Here are the reasons why Akhilesh Yadav is now in pole position in the upcoming UP elections, and a ‘leaderless’ BJP has a task cut out for itself.
As anticipated, Akhilesh Yadav has won the eyeball-to-eyeball confrontation with his ageing dad Mulayam Singh Yadav. With the bulk of the Samajwadi Party (SP) aligning with him, the Election Commission formally recognised this reality by letting him keep the Cycle symbol yesterday (16 January).
Far from presiding over a split party, Akhilesh now gets to set both the political and election agenda in India’s biggest state, which goes to the polls in seven phases from 11 February. Results are due on 11 March.
As someone who has indeed been identified with development at least after the 2014 Lok Sabha drubbing, Akhilesh’s agenda will blunt the BJP’s claim to be the only party that focuses on vikas.
And, now, he is free to dump the old guard of the party, including his uncle Shivpal Yadav, and align his party with the Congress and the Rashtriya Lok Dal (RLD) of Ajit Singh. While one can doubt the value the Congress and RLD bring to the alliance, the impact is essentially on Muslim and Jat votes, especially in western UP, which the BJP had earlier hoped to sweep. Now it cannot be sure.
The implications of Akhilesh ascendancy are the following.
One, the Muslim vote is now unlikely to be split, since the SP-Congress deal will be seen as anti-BJP. Since Yadavs won’t desert the SP, the old MY combo (Muslims plus Yadavs) will remain intact. It is unlikely that Mulayam Singh Yadav will do too much damage to Akhilesh, and the chances are he will make peace with the idea that his son has now earned the right to lead the party.
Two, the rise of Akhilesh as the new development icon will make this a two-way fight between the SP-led front and the BJP, with Mayawati’s Bahujan Samaj Party (BSP) unlikely to wean away Muslim votes despite the huge number of Muslim candidates she is fielding this time (97 candidates, the highest by any party). While theoretically this may split the Muslim vote to the benefit of the BJP, the chances are Muslims will ultimately opt for the SP-Congress combination.
Three, the SP-Congress front and the BJP seem evenly matched as of now, but the edge remains with the former. The BJP’s weak point is that it has no CM candidate, a lesson it has still to learn after tasting defeat in Delhi and Bihar. It is getting its caste combination right, with its first list stressing non-Yadav OBCs, Brahmins, Rajputs and Jats. Success will depend on whether it is able to wean away non-Jatav Dalits from BSP. If it does, it will gain the edge, but one cannot count on this.

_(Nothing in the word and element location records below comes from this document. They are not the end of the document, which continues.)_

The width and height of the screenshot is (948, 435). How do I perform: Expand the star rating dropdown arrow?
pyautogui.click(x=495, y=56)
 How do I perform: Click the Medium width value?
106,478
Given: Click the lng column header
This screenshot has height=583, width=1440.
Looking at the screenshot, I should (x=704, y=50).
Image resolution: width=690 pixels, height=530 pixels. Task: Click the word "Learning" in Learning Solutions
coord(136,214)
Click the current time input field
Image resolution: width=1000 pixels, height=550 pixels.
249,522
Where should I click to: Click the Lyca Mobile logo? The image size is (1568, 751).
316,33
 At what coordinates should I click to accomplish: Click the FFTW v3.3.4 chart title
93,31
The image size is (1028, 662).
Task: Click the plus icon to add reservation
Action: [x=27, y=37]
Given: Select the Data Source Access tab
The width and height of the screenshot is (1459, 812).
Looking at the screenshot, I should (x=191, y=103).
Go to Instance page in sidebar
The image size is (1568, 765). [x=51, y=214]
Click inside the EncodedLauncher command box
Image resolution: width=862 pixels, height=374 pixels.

Four, demonetisation will not be a key issue in UP, but any failure by the BJP to win or become the single largest party will be claimed as a vote against note-bandi.
Five, Congress will be the biggest gainer from the rise of Akhilesh, as it may get many seats more than it is individually capable of winning – as the Bihar scenario showed. The Congress’ main goal is to stop the BJP in Uttar Pradesh, and this is not an impossible task anymore.
For the BJP, Uttar Pradesh has now become even more of a prestige battle. It is a pity it is still leaderless in a state that is most vital to its interests. The party had two-and-a-half years to find itself a local leader and it has simply failed to find that person. Or it is too stuck in caste maths to get the bigger picture.